DEP and DPH officials emphasized that the Patrick administration had no role in contributing to the report and said panelists were vetted to ensure they had no bias for or against wind energy.
Backers of renewable energy have argued that Massachusetts has vast wind resources that could diminish the state’s reliance on imported oil and dirtier forms of energy production. Although most of that potential is concentrated offshore, Patrick administration officials have long sought policies to ease the construction of land-based wind turbines, in part by streamlining the permitting process for developers.

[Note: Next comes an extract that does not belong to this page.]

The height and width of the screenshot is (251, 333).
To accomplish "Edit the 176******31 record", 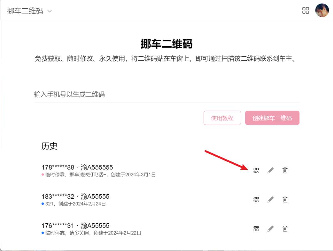I will [270, 229].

A plan to do so nearly landed on Patrick’s desk in 2010 but failed as the clock expired on legislative business and campaign season began. Since then, Senate President Therese Murray has indicated she has soured on the comprehensive wind energy siting proposal, and Patrick’s top energy adviser, Richard Sullivan, has suggested the administration will scale back is efforts this year, seeking only to establish siting standards for land-based turbines.

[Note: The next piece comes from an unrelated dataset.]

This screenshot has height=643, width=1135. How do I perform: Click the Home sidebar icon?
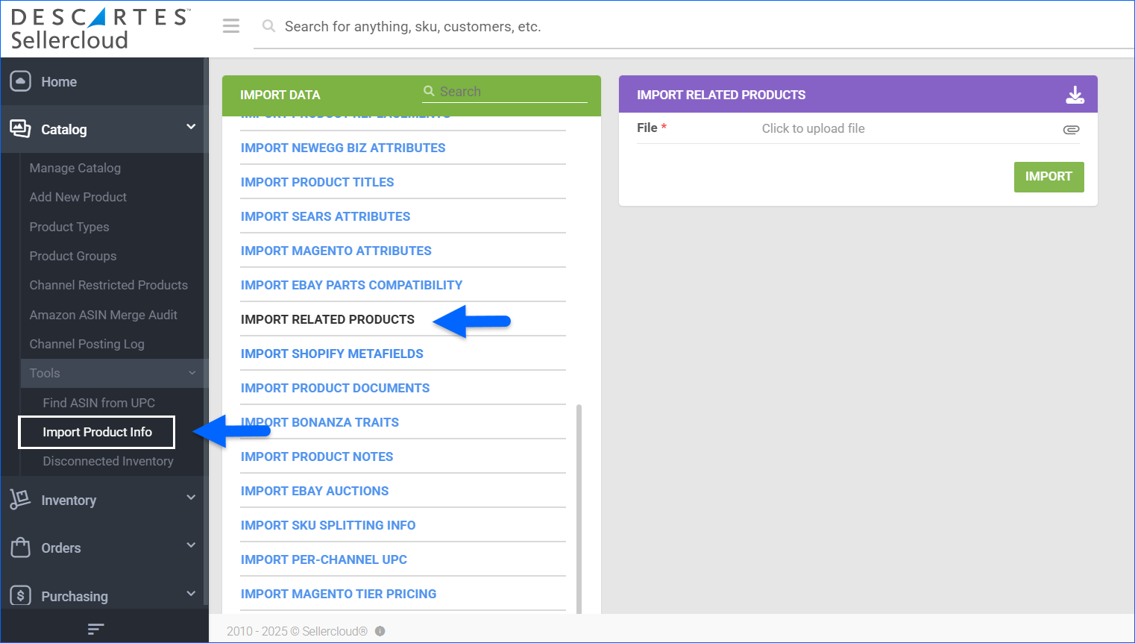pyautogui.click(x=20, y=81)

The hearing drew interest from Jim Gordon, president of Cape Wind, a 130-turbine offshore wind project slated for construction in Nantucket Sound. Gordon’s efforts have been frustrated for years by opponents who have argued that the project will impact their views of the storied water body, present a danger to wildlife and planes, and drive up energy costs. Cape Wind is seeking a buyer for half of its potential energy generation, and Gordon has said he hopes to begin construction by next year.
“I got into this business because I wanted to actually help improve the environment and health. I don’t believe that wind energy is a threat to health,” he said. “I empathize with Mr. Anderson and Ms. Elder’s concerns, but I want to say that the only threat that wind energy poses is a threat to the bottom line of fossil fuel generators and coal and oil purveyors. Please do not be exploited by special interests that would fund efforts to block the administration’s renewable energy goals and carbon emission reduction goals. That would actually have the greatest impact on the health of commonwealth citizens.”
Kathryn Elder, a Falmouth resident who said she supports renewable energy and environmental protection, said her life has been “turned upside-down by a turbine that has been sited too close to my house.”
“It is not my perception. It is not my opinion, and it is certainly not annoyance that wakes me up repeatedly at night,” she said.